▶ **Supplied information**

━━━━━━

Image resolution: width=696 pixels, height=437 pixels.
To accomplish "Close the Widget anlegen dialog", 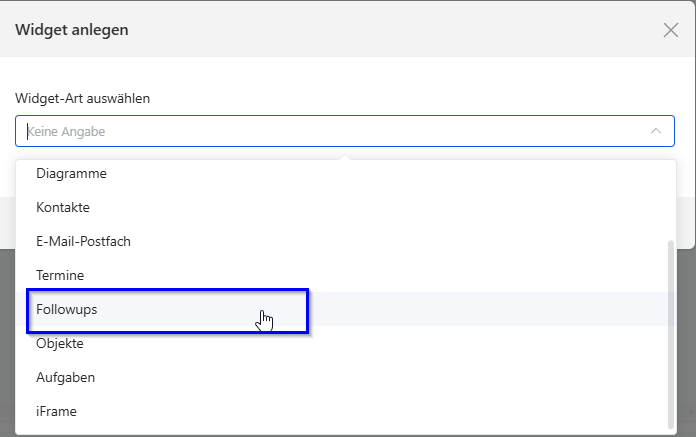I will coord(671,30).
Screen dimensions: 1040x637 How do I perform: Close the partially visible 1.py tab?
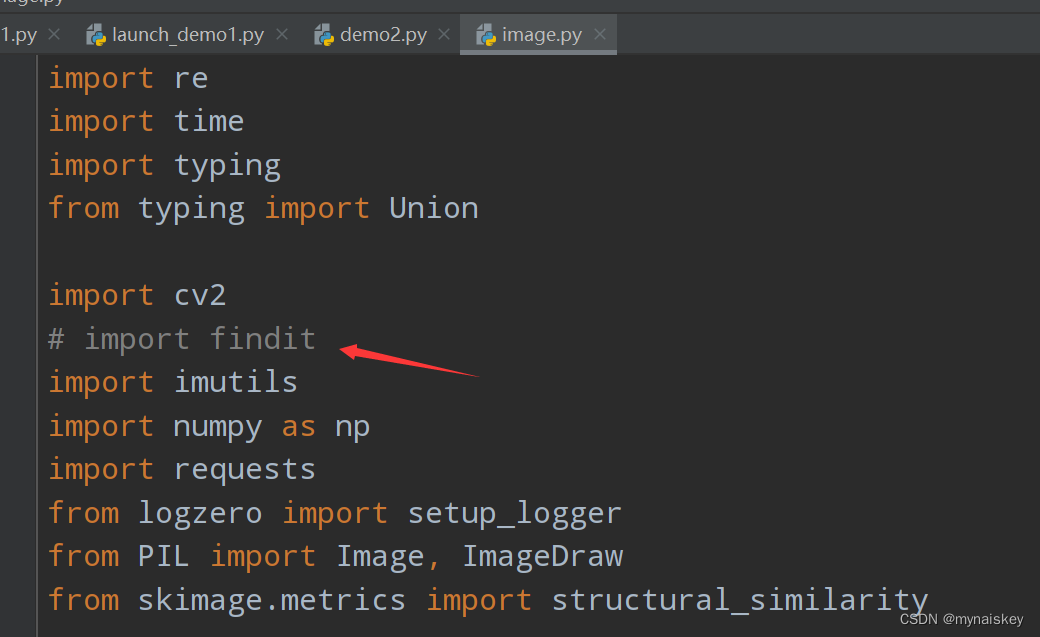click(x=54, y=35)
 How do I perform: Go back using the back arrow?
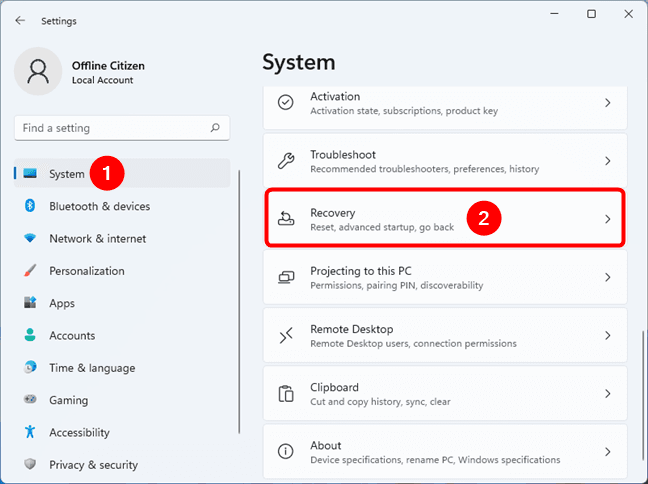coord(21,20)
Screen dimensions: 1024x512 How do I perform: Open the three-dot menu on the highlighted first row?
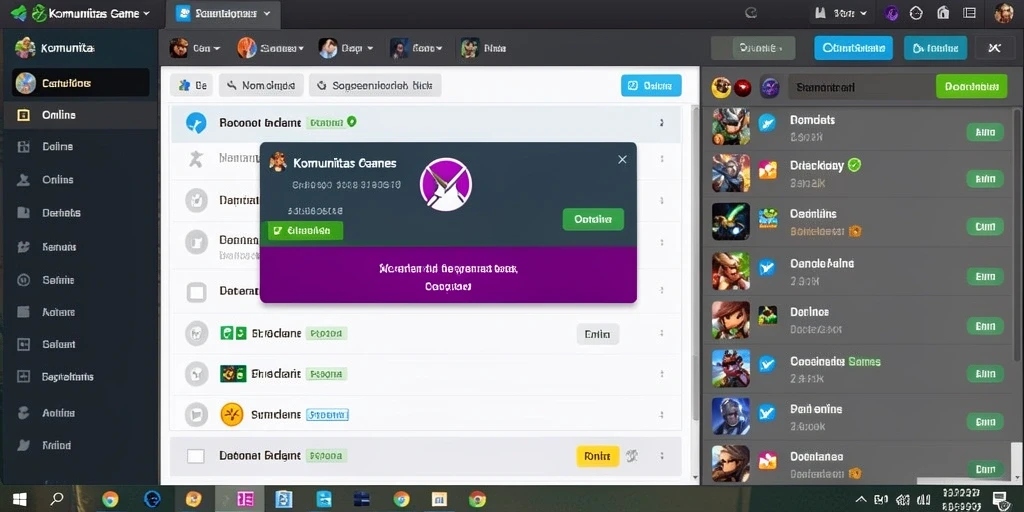point(662,123)
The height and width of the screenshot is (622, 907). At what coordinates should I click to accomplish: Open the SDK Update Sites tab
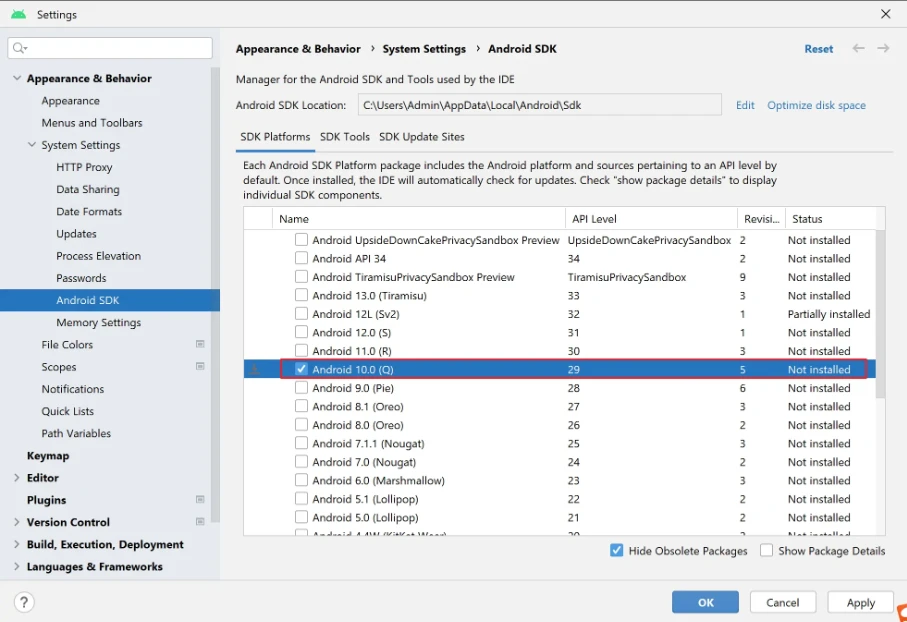(421, 137)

━━━━━━

▶ **Goal of the exercise**
From the line containing "How do I perform: Go" down to the final line of the material above, reproduce each line exactly and include no images.

▶ **Answer to this task**
 How do I perform: Go back using the back arrow?
coord(21,20)
Screen dimensions: 1024x512 How do I perform: Open the three-dot menu on the highlighted first row?
point(662,123)
The height and width of the screenshot is (622, 907). At what coordinates should I click to accomplish: Open the SDK Update Sites tab
(421, 137)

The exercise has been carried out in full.